How it works

From template to public verification.

A clear, transactional, auditable flow. No shortcuts. No homegrown cryptography.

  1. 1

    Model your template

    You define a document type: required fields, privacy policy, default expiration, retention and signature level. The template is versioned.

  2. 2

    Request issuance

    Via dashboard or API. The operation is idempotent — retries with the same key return the same document.

  3. 3

    PDF and CSV generation

    Certums renders the canonical document, assigns a unique cryptographic CSV, and embeds the verification block and QR code.

  4. 4

    Digital signature + timestamp

    PAdES B-LT or B-LTA signature with a key managed by HSM/KMS/QTSP, RFC 3161 timestamp, embedded OCSP/CRL evidence.

  5. 5

    Storage and traceability

    Signed PDF, source and evidence are stored immutably.
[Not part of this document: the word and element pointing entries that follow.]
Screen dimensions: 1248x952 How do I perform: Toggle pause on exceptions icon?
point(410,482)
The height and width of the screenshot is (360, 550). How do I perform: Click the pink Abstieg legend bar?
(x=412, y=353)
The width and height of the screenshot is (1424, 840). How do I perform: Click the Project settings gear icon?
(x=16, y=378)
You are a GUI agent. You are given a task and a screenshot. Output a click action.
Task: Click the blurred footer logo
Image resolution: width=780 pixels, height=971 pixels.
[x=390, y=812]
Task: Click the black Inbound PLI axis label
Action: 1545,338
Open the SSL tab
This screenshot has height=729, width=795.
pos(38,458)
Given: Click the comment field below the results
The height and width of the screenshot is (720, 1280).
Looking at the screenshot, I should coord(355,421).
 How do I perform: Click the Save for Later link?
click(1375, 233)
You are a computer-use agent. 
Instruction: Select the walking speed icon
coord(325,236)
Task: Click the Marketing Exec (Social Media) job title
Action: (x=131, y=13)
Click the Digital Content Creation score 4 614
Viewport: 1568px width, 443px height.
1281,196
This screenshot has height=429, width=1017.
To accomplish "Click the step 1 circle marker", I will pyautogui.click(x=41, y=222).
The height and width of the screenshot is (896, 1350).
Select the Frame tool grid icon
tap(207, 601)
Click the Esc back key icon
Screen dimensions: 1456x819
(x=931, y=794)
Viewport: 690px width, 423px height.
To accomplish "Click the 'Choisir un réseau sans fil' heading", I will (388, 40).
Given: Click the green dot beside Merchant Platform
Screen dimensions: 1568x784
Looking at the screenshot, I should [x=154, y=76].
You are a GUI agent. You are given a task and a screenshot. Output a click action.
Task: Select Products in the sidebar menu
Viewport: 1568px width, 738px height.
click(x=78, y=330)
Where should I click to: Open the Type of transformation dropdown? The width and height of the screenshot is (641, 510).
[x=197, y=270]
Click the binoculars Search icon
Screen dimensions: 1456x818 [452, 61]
Every step lands in the audit trail with an optional hash chain.

  6. 6

    Open verification

    The recipient scans the QR or enters the CSV. Within seconds they confirm authenticity, validity, signature and traceability — no account required.

What if I need to revoke or replace a document?

Any issuer with permission can revoke a document with a normalized reason, or supersede it by issuing a new one that links back to the previous version. Public verification reflects the state change immediately.